======== Data shown
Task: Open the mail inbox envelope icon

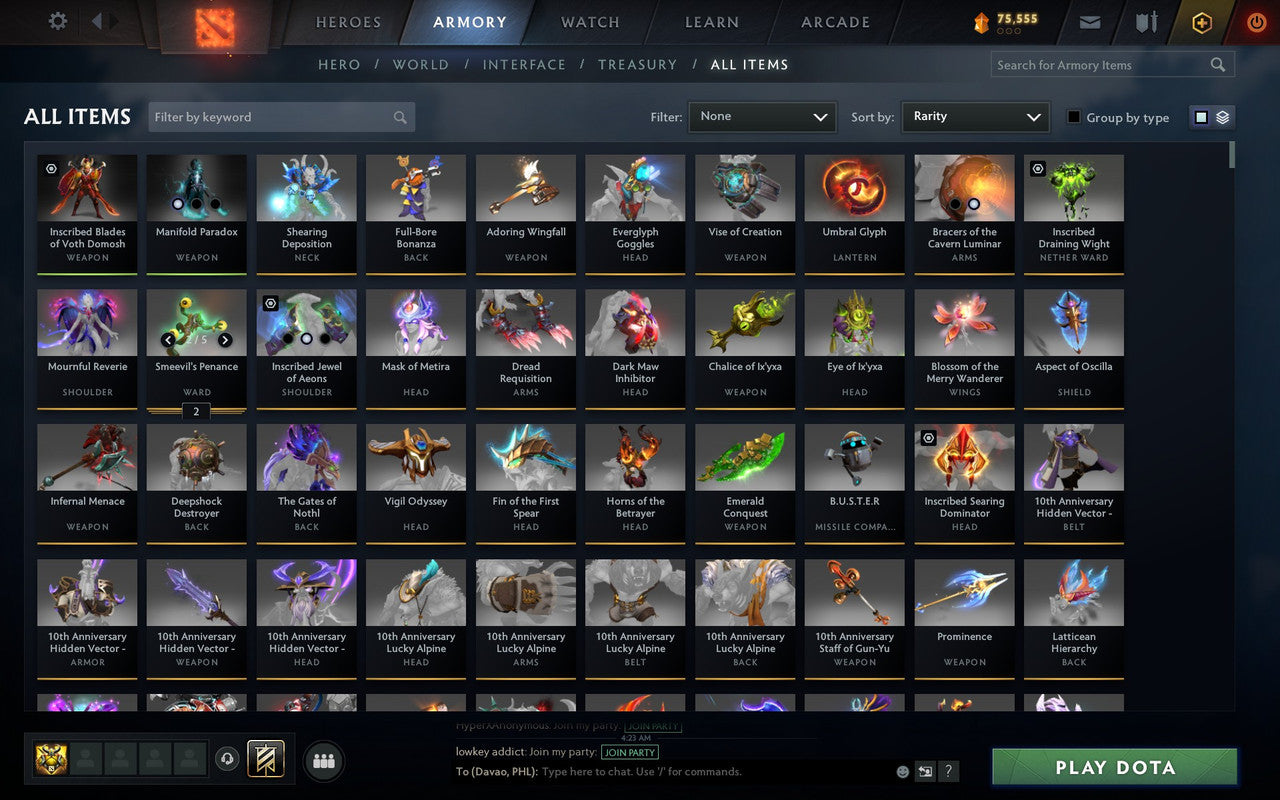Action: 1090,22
================
======== Data shown
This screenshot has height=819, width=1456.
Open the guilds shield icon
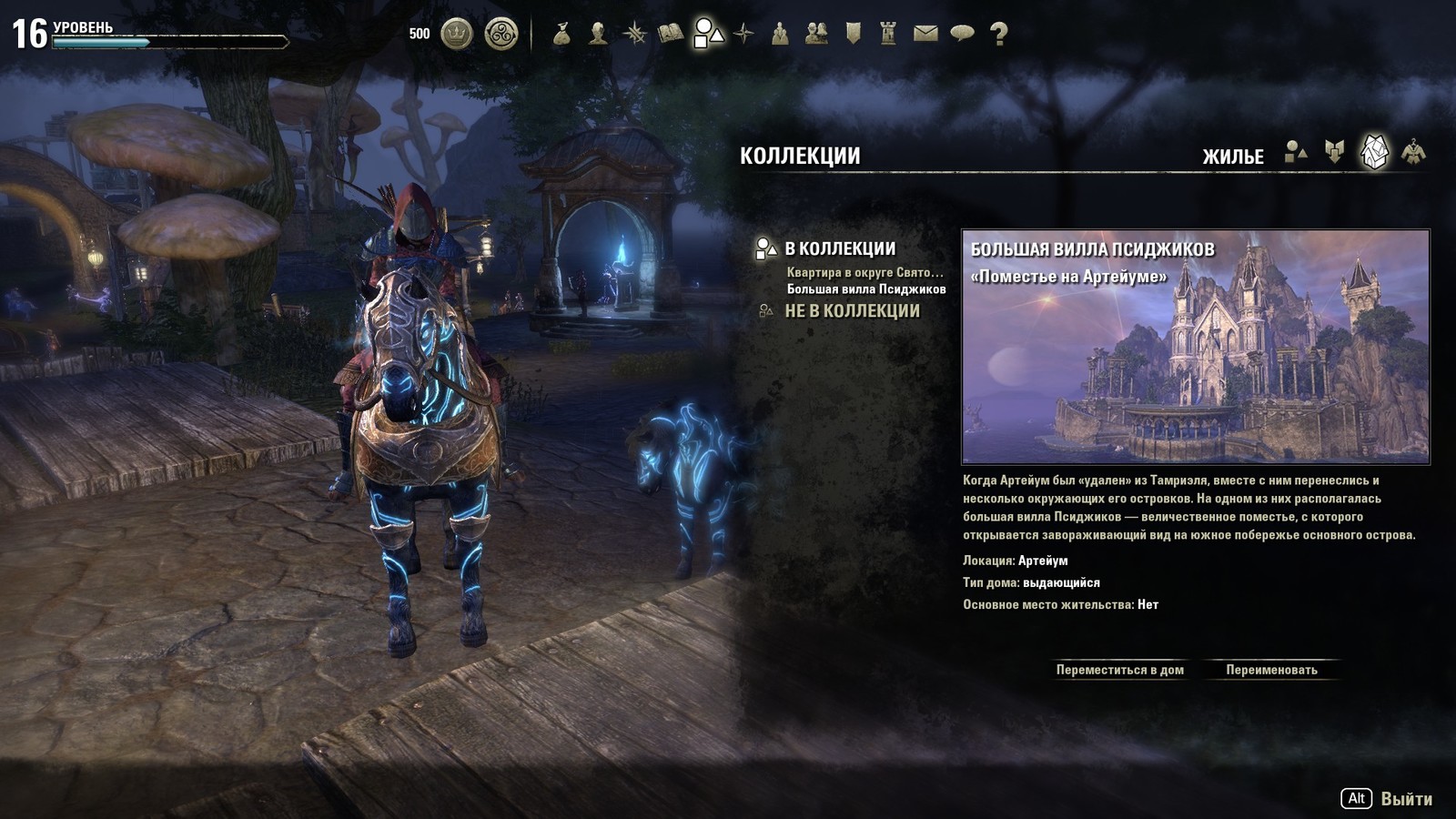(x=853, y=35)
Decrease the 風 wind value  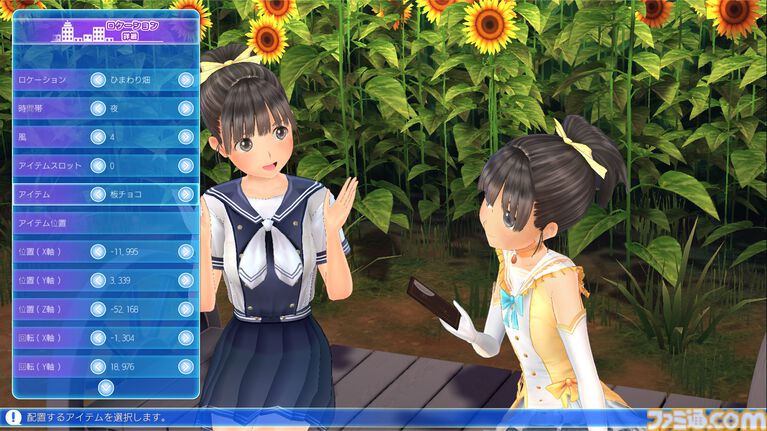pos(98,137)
================
Task directions:
List every line in the data above that contains the string "Open". Case counts.

Exercise answer:
Task: Open the mail inbox envelope icon
Open the guilds shield icon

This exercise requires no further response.